── The records

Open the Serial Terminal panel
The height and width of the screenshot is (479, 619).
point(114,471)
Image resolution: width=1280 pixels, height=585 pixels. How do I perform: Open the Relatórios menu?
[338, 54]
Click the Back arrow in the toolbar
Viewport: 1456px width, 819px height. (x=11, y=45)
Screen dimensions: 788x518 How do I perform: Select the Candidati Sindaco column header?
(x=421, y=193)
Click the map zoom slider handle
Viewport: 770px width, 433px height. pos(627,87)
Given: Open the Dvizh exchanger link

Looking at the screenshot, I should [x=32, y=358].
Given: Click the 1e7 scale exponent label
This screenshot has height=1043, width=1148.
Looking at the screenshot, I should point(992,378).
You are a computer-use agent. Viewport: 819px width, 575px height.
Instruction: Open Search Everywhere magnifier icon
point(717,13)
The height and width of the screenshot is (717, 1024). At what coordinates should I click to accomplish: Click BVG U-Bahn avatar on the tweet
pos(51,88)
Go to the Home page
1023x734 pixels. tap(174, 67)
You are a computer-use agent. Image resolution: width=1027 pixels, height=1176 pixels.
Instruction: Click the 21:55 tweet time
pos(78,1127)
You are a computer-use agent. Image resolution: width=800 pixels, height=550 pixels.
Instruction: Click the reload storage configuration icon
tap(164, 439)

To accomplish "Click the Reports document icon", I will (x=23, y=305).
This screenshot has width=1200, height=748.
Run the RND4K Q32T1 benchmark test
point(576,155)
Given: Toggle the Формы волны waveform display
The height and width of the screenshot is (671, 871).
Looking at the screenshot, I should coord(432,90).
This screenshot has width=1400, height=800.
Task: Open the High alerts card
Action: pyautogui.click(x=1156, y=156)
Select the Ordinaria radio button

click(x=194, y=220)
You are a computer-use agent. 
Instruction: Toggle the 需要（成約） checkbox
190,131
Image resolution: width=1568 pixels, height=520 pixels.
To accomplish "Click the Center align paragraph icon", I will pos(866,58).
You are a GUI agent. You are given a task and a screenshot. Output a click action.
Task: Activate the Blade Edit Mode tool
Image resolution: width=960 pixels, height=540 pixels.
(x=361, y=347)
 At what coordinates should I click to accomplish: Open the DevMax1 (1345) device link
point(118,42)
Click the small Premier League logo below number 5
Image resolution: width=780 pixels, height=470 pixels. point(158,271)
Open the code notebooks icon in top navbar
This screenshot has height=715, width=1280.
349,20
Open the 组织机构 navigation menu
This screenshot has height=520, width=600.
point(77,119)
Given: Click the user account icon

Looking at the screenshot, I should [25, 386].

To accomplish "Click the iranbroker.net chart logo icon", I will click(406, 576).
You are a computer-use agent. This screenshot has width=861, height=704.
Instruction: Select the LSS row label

────

* Brief *
List each line of the records that holds the string "label".

* Problem solution *
Given: Click the 1e7 scale exponent label
Instruction: Select the LSS row label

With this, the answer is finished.